Galerie le Bleu du Ciel

Je suis allé à Lyon hier pour voir l’exposition « Faire face », prêtée par le Musée de l’Elysée de Lausanne à la galerie Le bleu du ciel. Direction Lyon donc, par le TGV de 12h00 et retour par le TGV de 20h00 pour un trajet de 2h00 environ. Le temps maussade et pluvieux n’était pas aussi catastrophique qu’annoncé et le TGV n’était pas en retard (à ce propos, la SNCF ne m’a pas remboursé mon billet de retour d’Arles : le retard n’était pas assez important, dommage).

Au-delà de l’exposition, je cherchais à prendre la mesure de la ville en vue du prochain « Septembre de la photographie » à Lyon.

Lyon c’est grand et pentu mais heureusement les transports en commun sont modernes, efficaces et extraordinairement propres ce qui ne manque pas d’étonner un parisien. Le ticket peut être acheté au chauffeur du bus, il coûte 1,60 EUR seulement et permet de bouger 2 heures.

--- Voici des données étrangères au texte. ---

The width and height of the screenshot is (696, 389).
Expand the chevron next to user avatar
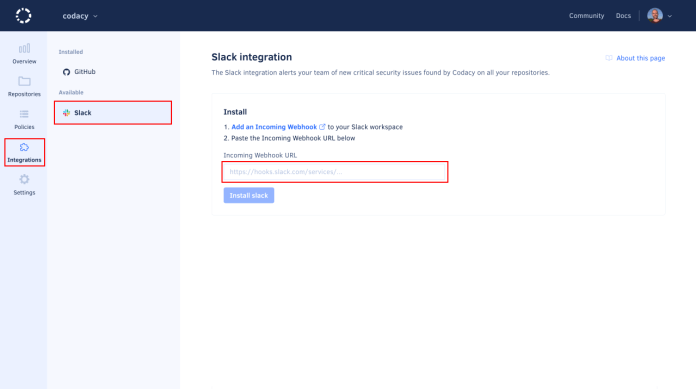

Depuis la Part-Dieu (où arrive le TGV mais il peut aussi arriver à Perrache), direction le bus C3 (l’arrêt est à 5 minutes à pieds) jusqu’à l’Hôtel de ville puis le Métro C jusqu’à Croix-Rousse (direction Cuire) puis 5 minutes à pied et hop, nous y voilà. Pour trouver son chemin, il y a le site des TCL qui est bien fait et contrairement à son équivalent parisien, on peut sauver un raccourci (ou un favori) sans avoir se farcir à chaque fois de tout retaper.

Il faut moins d’un demi-heure quand on ne cherche pas l’arrêt de bus…Pour ma part, muni de mon plan GoogleMaps mal imprimé et détrempé par l’averse, j’ai été aidé spontanément par un jeune à casquette et baladeur, encore un comportement qui surprendra le parisien habitué à se dépatouiller seul.

Et hop, vous voilà arrivé au 10bis rue de Cuire. La galerie ouvre de15H (à peu près) à 19H00.

Bon, ce n’est pas grand et vu de dehors c’est vilain (surtout sous la pluie et avec un photographe pas doué). les connaisseurs reconnaitront en vitrine une photo de Dorothea Lange, sûrement la plus connue, vous savez celle qui a été retouchée (version non retouchée ci-dessous, en provenance directe de la Bibliothèque du Congrès).

L’accueil est sympathique. Il y a plein de cartons partout mais c’est pour la bonne cause (« Septembre de la photographie » oblige). J’en ai donc profité pour récupérer un plan de la prochaine manifestation qui n’est pas encore disponible sur le site web.

Dans un prochain billet je vous dirai ce que j’ai vu (en gros, c’est bien).